*Available data*.

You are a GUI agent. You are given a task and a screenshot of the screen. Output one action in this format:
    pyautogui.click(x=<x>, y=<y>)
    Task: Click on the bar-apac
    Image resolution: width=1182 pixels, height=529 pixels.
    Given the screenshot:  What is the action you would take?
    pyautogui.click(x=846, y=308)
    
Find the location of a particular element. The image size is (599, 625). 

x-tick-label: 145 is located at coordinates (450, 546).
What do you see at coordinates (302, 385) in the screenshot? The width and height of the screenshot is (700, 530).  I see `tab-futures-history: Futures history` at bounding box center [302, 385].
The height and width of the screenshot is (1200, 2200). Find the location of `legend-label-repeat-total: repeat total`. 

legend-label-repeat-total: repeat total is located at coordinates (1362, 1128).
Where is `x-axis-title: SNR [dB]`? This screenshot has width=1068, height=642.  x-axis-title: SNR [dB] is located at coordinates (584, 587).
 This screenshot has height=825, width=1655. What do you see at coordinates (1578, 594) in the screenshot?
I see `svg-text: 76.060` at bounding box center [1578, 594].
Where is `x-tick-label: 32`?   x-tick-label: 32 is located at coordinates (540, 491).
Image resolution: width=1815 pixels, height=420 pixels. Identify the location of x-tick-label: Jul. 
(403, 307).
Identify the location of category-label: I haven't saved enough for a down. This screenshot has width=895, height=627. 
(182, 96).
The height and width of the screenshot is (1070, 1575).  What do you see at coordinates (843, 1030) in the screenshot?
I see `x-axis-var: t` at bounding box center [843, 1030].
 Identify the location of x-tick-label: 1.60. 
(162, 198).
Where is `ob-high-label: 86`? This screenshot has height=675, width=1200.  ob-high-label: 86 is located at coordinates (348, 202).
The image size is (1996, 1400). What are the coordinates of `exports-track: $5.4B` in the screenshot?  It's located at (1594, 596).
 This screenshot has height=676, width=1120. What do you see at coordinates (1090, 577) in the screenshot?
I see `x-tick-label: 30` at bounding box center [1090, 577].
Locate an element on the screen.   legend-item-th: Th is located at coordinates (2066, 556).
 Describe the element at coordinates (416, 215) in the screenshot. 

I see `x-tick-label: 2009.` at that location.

*Exercise directions*.
How many lines of the listing above contain the word "Find", matching case exactly? Tally them and reply with the number alone.

*Solution below*.
2